**Task objective**:
The word "agent" marks the lines to copy; find all of them in the entries below.

──────── Given entries

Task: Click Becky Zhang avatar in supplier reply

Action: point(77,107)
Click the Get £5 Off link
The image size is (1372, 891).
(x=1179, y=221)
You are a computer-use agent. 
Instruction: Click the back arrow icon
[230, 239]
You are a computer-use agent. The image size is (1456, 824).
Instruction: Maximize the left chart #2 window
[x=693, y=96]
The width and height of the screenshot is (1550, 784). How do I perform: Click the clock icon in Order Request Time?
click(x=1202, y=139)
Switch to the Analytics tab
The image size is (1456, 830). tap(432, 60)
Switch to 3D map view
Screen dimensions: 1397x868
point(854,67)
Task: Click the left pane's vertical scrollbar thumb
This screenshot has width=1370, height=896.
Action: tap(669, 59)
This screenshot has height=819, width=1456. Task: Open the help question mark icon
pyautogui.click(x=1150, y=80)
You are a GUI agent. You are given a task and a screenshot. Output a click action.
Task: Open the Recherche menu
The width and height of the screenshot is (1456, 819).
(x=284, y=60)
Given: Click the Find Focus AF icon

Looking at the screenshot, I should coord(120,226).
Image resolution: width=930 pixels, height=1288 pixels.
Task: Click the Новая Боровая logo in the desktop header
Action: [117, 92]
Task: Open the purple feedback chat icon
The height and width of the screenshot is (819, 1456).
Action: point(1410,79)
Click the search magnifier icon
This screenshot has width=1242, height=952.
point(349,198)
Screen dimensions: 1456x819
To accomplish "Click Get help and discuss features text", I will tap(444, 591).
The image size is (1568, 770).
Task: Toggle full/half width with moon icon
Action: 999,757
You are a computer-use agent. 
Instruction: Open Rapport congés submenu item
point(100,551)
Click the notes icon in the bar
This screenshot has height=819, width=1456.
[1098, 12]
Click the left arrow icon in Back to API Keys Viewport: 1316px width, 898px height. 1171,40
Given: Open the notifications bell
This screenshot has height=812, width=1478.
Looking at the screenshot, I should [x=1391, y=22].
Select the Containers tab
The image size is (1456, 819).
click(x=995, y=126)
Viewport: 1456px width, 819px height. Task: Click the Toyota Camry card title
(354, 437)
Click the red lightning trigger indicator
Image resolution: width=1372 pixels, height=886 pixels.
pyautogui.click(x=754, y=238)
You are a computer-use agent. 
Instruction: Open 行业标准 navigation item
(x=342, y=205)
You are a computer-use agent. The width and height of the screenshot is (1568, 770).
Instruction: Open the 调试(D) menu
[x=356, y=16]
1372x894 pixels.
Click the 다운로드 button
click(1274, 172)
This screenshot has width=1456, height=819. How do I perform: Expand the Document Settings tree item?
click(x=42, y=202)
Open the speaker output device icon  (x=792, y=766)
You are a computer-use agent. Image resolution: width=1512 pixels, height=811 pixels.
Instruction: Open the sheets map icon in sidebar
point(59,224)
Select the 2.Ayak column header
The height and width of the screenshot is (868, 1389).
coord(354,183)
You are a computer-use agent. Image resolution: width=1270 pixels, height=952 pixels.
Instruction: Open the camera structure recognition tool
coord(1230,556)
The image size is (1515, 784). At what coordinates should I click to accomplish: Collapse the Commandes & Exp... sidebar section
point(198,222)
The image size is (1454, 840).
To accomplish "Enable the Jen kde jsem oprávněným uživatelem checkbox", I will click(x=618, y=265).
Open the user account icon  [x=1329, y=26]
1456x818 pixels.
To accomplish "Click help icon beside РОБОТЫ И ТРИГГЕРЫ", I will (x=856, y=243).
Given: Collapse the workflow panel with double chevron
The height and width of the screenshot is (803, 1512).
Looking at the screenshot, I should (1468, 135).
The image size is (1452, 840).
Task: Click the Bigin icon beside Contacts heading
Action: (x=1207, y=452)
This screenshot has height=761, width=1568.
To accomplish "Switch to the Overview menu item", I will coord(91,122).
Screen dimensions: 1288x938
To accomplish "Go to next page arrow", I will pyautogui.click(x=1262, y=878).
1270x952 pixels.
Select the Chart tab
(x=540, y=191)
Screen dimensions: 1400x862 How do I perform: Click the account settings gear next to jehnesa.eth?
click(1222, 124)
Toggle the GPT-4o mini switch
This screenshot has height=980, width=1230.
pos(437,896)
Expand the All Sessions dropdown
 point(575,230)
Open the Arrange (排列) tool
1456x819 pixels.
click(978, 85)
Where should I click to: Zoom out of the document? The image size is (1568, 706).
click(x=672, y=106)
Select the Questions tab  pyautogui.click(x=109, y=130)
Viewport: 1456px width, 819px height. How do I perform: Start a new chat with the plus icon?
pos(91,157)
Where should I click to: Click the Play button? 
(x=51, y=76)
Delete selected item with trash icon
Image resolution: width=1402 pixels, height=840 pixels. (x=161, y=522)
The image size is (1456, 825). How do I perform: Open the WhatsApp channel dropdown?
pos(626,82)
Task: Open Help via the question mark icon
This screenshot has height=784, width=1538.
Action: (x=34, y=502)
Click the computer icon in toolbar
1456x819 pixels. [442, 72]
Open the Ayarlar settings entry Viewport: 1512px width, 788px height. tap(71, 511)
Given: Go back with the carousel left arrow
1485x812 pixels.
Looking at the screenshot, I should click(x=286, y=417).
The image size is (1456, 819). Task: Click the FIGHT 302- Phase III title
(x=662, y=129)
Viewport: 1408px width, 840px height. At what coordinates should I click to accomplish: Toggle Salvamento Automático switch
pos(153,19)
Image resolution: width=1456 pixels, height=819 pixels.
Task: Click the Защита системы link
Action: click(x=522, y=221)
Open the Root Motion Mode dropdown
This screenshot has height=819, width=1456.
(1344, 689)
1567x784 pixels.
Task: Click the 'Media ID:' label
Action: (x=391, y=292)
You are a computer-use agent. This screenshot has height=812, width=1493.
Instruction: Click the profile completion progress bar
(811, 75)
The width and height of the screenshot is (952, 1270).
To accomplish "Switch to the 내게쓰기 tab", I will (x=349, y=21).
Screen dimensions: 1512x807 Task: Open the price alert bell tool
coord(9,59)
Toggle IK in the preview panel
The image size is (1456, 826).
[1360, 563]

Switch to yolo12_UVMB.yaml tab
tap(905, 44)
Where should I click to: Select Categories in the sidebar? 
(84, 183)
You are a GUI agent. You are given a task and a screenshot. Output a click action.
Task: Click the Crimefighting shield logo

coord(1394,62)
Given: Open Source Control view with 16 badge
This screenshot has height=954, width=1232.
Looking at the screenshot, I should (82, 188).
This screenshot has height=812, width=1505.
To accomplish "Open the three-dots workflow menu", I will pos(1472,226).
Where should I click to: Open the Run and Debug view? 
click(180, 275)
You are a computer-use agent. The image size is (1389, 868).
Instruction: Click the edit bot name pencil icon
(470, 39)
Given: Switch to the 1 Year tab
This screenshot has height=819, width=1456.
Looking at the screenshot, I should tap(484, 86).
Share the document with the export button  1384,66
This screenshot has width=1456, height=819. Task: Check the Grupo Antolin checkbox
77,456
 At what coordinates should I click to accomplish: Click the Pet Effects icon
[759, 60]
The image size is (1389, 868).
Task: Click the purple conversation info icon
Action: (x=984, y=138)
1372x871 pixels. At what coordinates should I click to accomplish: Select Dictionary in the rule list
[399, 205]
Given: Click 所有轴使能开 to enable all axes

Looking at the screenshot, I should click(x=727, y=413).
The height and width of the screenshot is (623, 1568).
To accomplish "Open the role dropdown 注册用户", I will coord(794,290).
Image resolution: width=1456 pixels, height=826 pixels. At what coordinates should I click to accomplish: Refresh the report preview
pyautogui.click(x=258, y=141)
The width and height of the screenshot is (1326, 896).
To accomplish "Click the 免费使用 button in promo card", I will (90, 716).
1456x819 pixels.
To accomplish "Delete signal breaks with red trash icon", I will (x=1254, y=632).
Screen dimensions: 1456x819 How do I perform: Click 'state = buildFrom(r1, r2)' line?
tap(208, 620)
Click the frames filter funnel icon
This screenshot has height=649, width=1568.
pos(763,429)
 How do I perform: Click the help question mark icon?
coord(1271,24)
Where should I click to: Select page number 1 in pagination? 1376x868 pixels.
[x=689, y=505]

────────────────

**Written answer**:
You are a computer-use agent. 
You are a computer-use agent. The image size is (1456, 824).
You are a GUI agent. You are given a task and a screenshot. Output a click action.
You are a computer-use agent. 
You are a computer-use agent. 
You are a computer-use agent. The width and height of the screenshot is (1568, 770).
You are a computer-use agent. Image resolution: width=1512 pixels, height=811 pixels.
You are a computer-use agent. Image resolution: width=1270 pixels, height=952 pixels.
You are a computer-use agent. This screenshot has height=812, width=1493.
You are a GUI agent. You are given a task and a screenshot. Output a click action.
You are a computer-use agent. The image size is (1389, 868).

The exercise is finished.